I am beginning to think that AnonStats2 is not secure enough to use.
But I have come up with a possible replacement. Let’s call it AnonStats3. AnonStats3 works in conjunction with AnonStats1. It provides a rough estimate of the statistic that probably is most useful as a sanity check on AnonStats1. Thus when AnonStats1 is not being messed up by a faulty or malicious relay, we will get a very accurate value, and when AnonStats1 is being messed up, we will notice it if it is too far off.
AnonStats3 works as follows: 0. We start with a seed estimate e_0 for the statistic. This can either be a reasonable guess about the statistic’s likely value (perhaps based on trusted local measurements) or based on some initial results from AnonStats1. 1. The weight of each relay r is rounded down to the nearest power of two.

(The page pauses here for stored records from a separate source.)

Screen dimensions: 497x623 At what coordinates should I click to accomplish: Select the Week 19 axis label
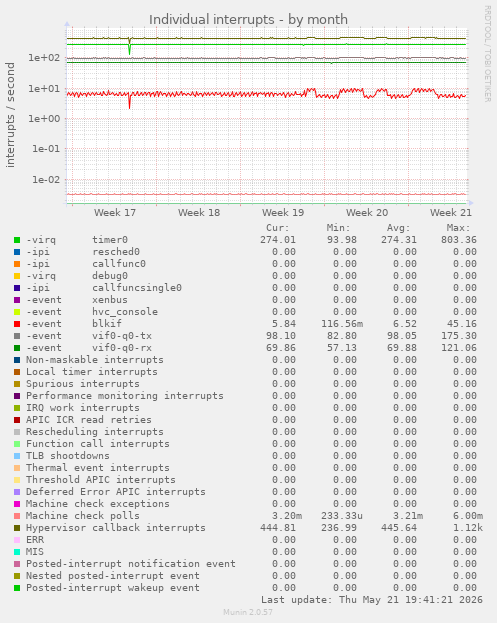click(x=283, y=213)
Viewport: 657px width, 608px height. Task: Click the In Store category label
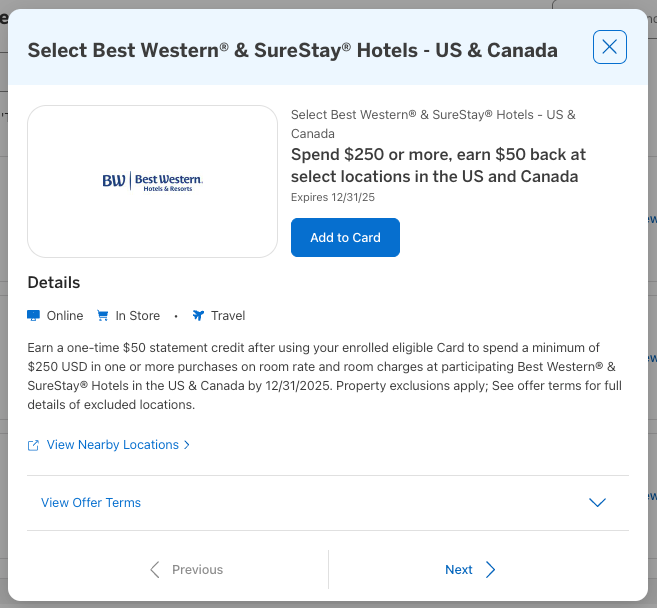[137, 316]
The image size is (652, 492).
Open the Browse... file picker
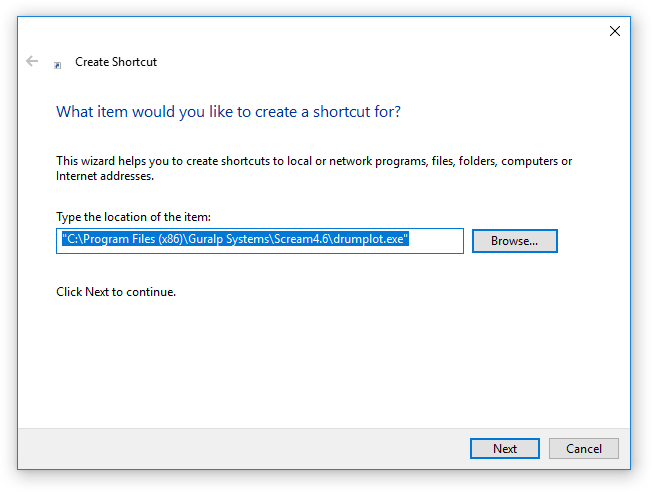coord(514,241)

Call this rounded value W_r. The StatAuths each provide to r a number of tokens T_r that is the largest integer smaller than W_r/d, T_r = floor(w_r/d), where d represents the granularity of the value of a token, say d=100. A token is produced by providing a partially-blind signature on the timestamp for the next measurement period (again, “pure” blind signatures can be used if we simply have the StatAuths change keys each measurement period). 2. After the end of the ith measurement period, each relay r uses its local measurement L_r of the statistic to infer a global measurement G_r by dividing the local measurement by its “statistical weight” S_r (e.g. consensus weight for IP statistics): G_r = L_r/S_r. Let the last estimate for the statistic be e_{i-1}. If S_r < e_{i-1}, then relay r will set its vote to V_r = 0. Otherwise, it will set V_r=1. The relay will anonymously submit T_r votes with value V_r to each StatAuth. Each vote is accompanied by a token from the StatAuth it is being sent to, the vote is sent on a new Tor circuit, and it is sent at a random time during the (i+1)st measurement period. 3. Each StatAuth independently verifies the signatures on the tokens it receives and count the votes. The broadcast the winning outcome to the other StatAuths: a 0 outcome indicates that the statistic is smaller than e_{i-1}, and a 1 outcome is that the statistic is at least e_{i-1}. 4. Each StatAuth takes the majority opinion for how to adjust the estimate. If 0 wins, then the estimate e_i is set to e_{i-1}*(1-\epsilon), where \epsilon is the fraction by which we adjust the estimate in each period, say, \epsilon = 0.1. If 1 wins, then the estimate e_i is set to e_{i-1}*(1+\epsilon).
AnonStats3 provides only a rough estimate of the statistic, but it is secured by the bandwidth-weighted vote. When the statistic is stable, then AnonStats3 will oscillate back and forth. When the statistic changes by a lot, AnonStats3 will lag behind. However, AnonStats3 provides a nice sanity check on AnonStats1. If AnonStats3 suddenly spikes, but AnonStats1 has many votes below its current estimate, then we can recognize that the AnonStats1 value is probably wrong (even if the AnonStats3 votes sometimes don’t reach one half the total!).
Best, Aaron